(INFORMATION Opens)

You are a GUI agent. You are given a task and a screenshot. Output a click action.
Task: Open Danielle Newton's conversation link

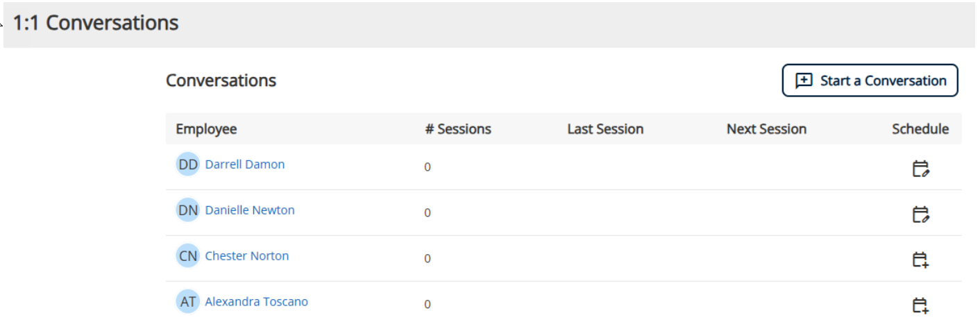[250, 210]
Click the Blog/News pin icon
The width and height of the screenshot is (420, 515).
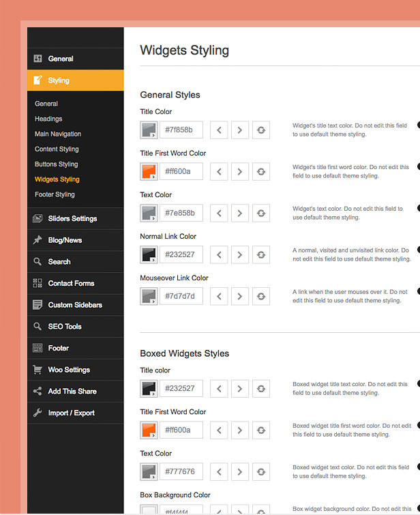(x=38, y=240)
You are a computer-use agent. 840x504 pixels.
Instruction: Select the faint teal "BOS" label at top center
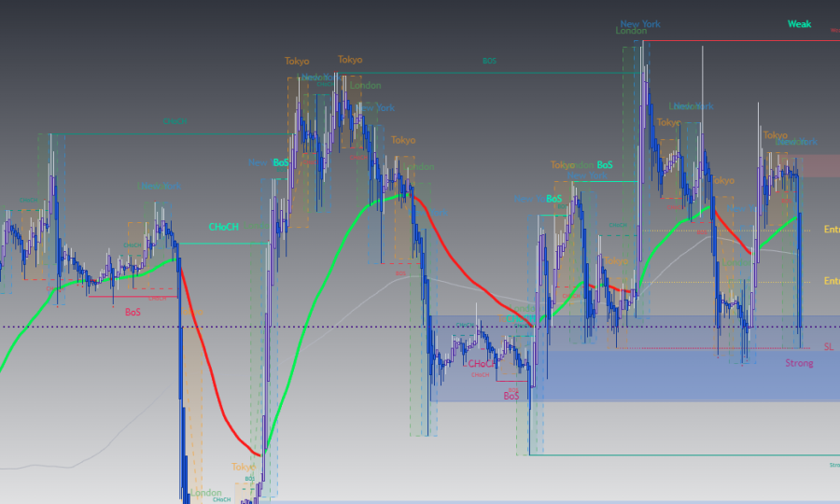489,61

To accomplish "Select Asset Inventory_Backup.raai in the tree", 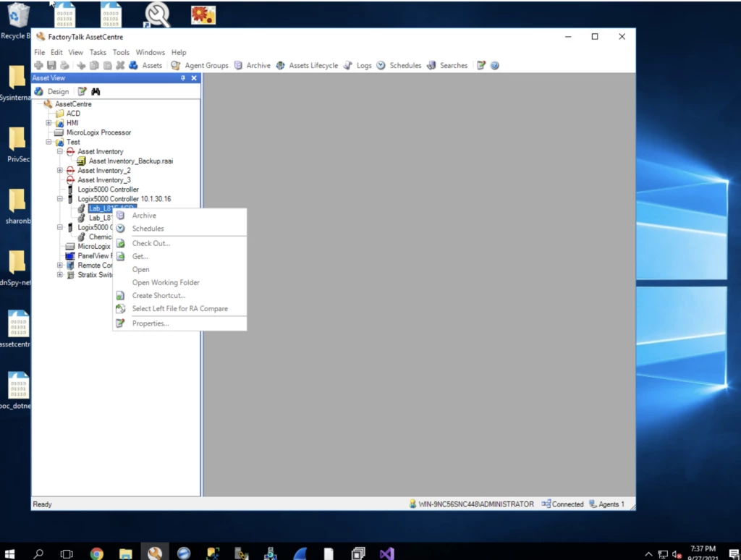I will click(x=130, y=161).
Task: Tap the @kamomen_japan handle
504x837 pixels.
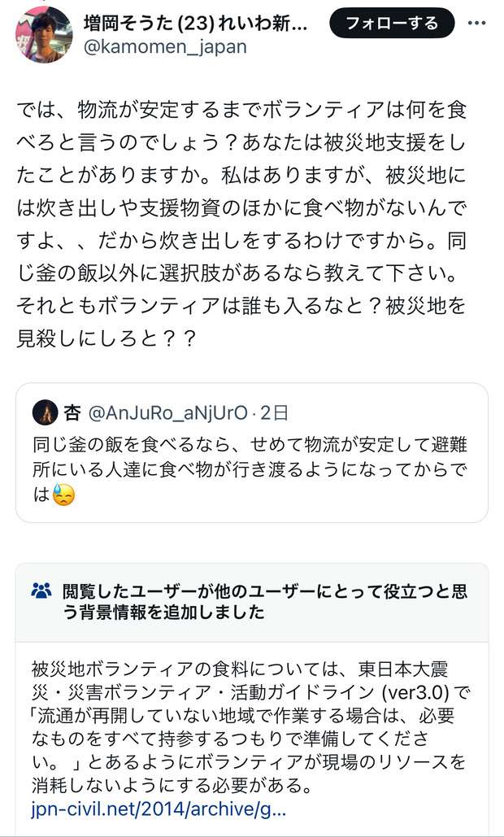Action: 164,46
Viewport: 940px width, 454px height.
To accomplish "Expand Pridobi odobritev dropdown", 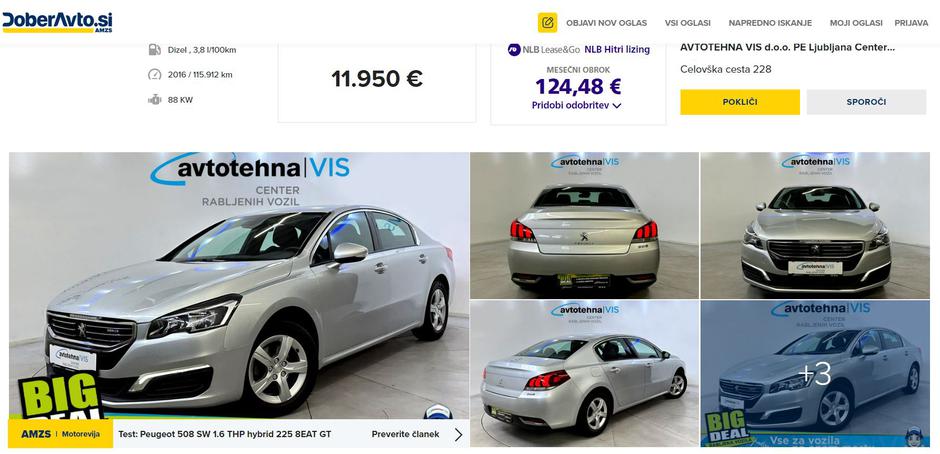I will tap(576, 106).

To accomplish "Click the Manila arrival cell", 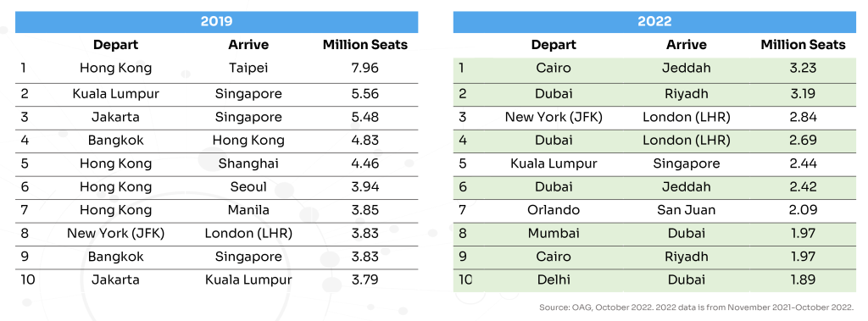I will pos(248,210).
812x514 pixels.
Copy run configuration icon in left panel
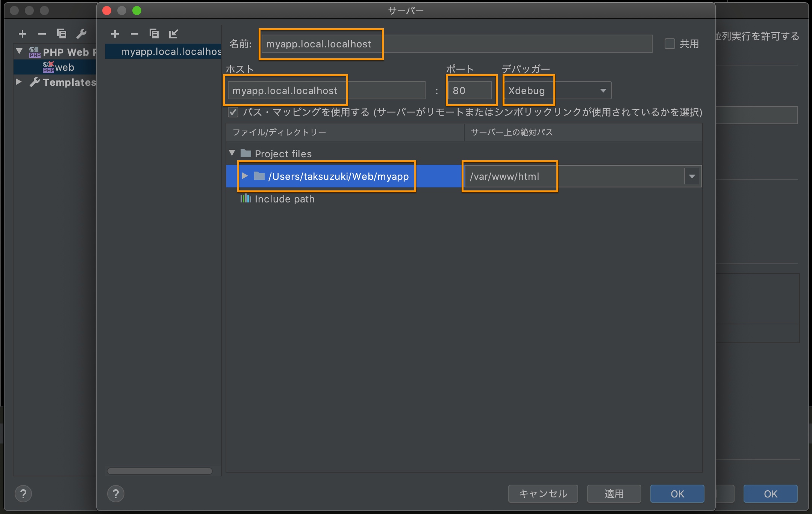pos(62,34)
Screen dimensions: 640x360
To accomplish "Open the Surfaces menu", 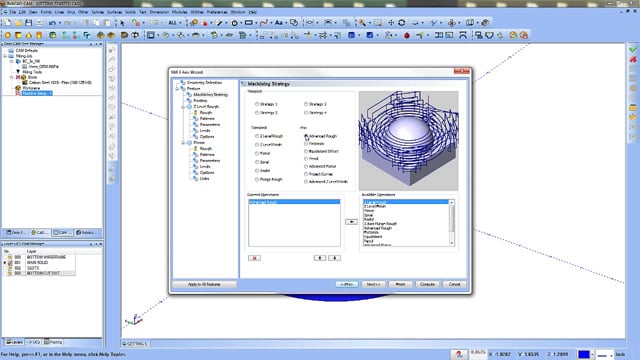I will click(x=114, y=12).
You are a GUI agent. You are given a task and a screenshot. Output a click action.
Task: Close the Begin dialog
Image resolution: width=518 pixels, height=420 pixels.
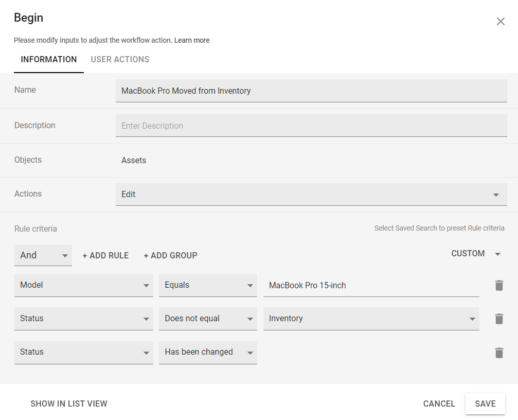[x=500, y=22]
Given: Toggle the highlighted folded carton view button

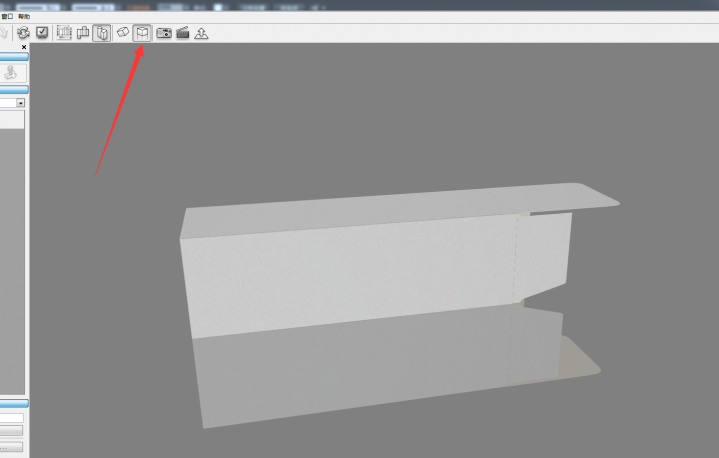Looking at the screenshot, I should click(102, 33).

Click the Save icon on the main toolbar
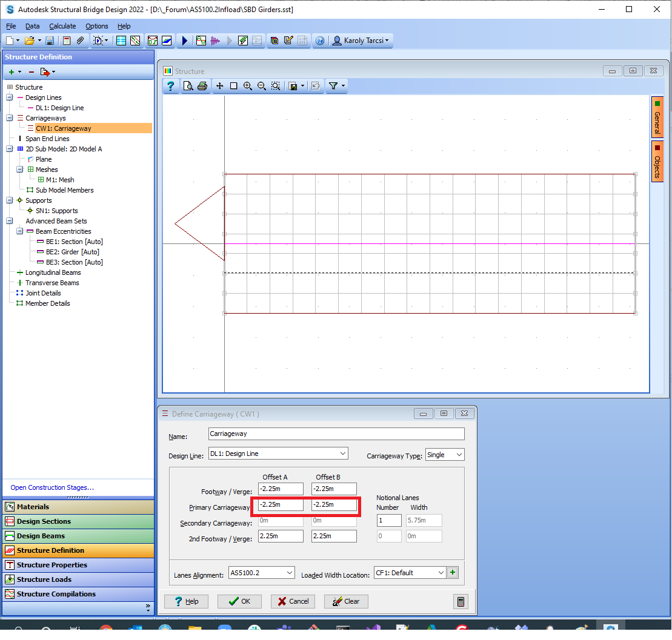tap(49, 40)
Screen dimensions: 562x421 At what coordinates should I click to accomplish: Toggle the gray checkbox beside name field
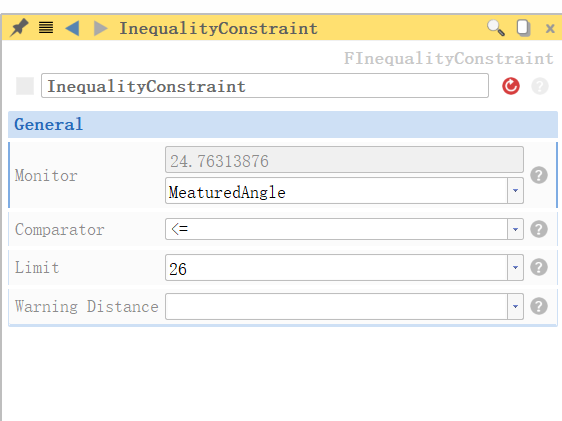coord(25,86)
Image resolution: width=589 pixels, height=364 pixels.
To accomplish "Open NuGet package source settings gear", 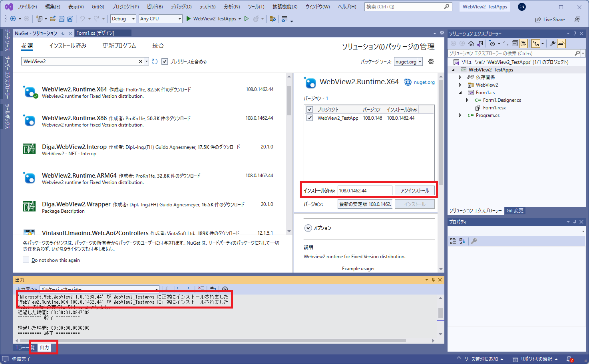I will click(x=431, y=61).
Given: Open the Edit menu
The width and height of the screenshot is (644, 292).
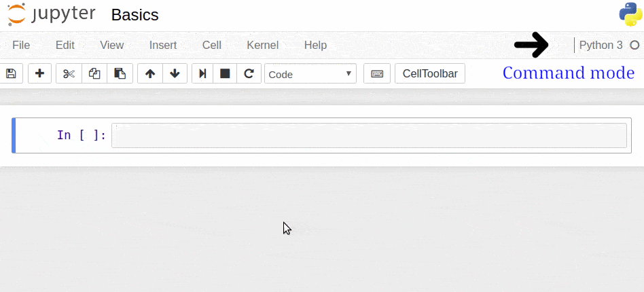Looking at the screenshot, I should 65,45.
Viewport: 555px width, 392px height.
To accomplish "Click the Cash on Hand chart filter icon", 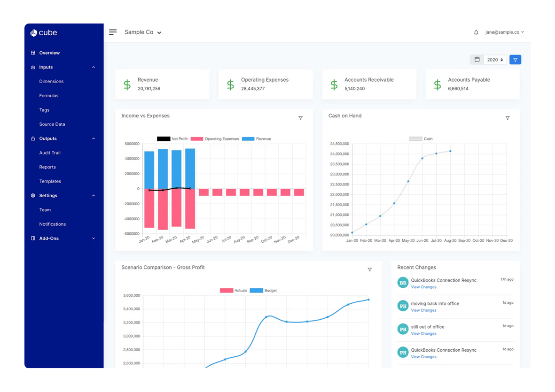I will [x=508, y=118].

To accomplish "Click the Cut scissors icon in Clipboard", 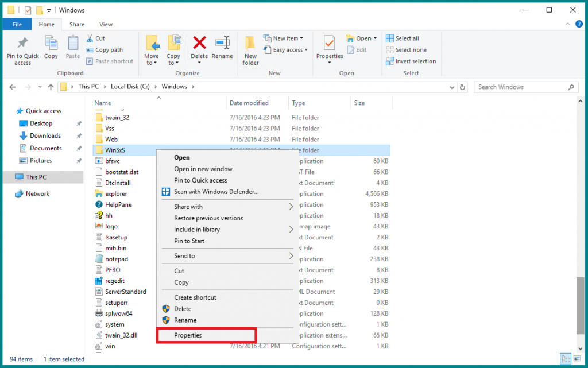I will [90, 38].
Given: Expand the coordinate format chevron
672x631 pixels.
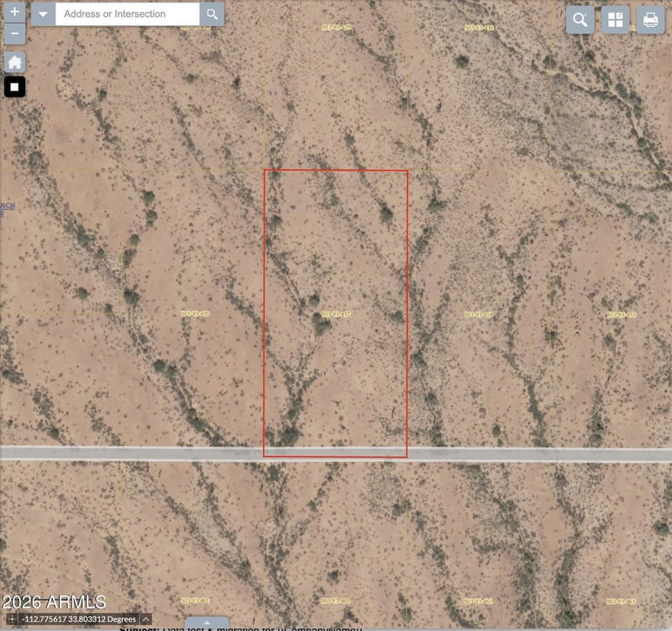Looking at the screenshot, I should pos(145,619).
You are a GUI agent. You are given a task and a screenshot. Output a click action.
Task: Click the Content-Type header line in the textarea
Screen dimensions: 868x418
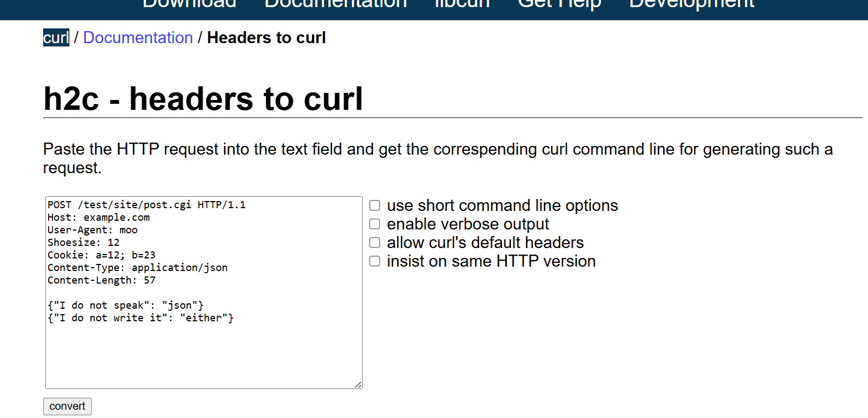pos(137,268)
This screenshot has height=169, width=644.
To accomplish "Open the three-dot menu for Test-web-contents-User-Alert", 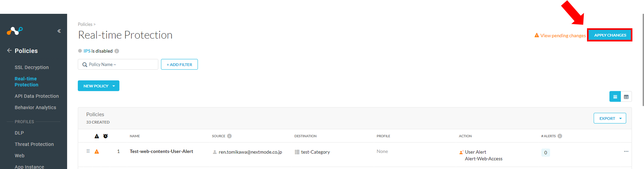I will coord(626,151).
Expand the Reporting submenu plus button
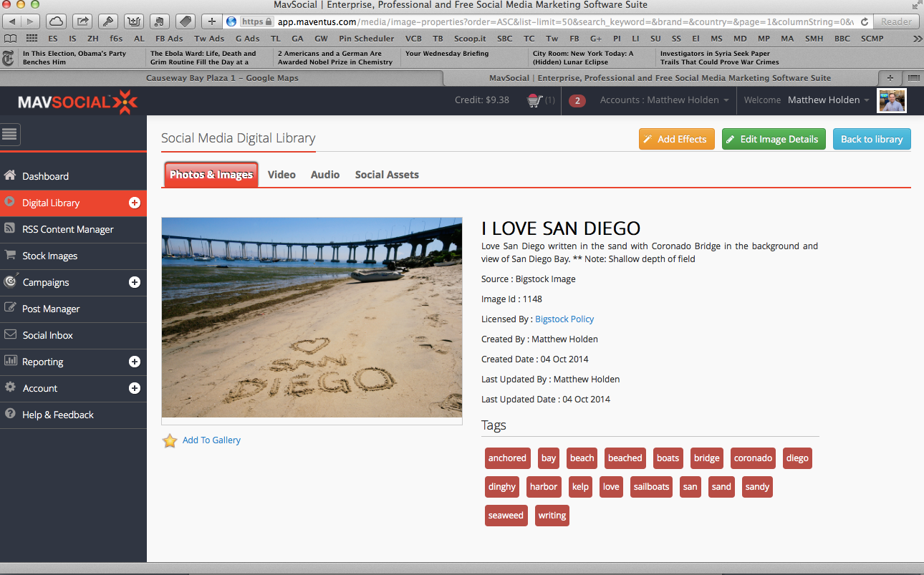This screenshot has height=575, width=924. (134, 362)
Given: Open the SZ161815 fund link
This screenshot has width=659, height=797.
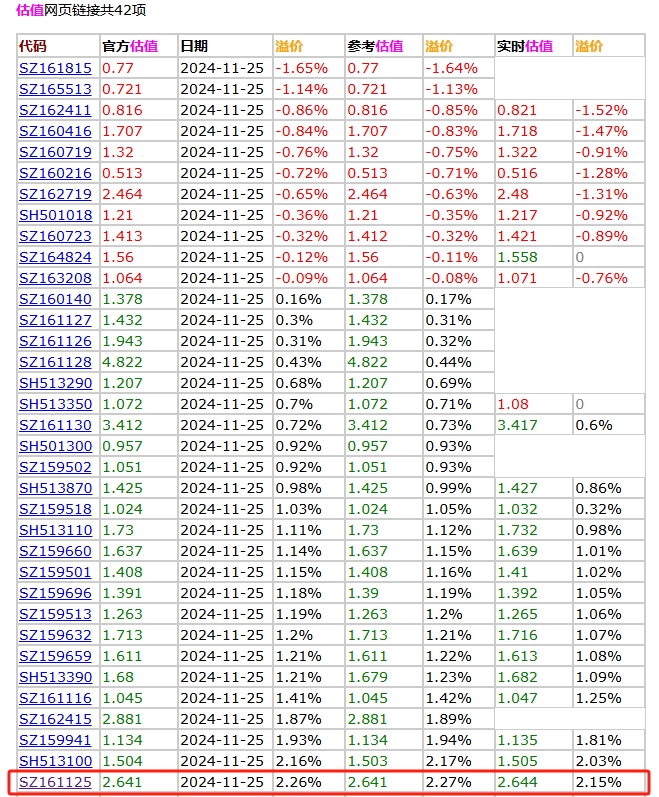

(INFORMATION Closes)

**WORK ORDER:** Please return every line of the records above that contains the word "Viewport".

**SOLVED PROBLEM:**
Viewport: 940px width, 454px height.
Viewport: 555px width, 392px height.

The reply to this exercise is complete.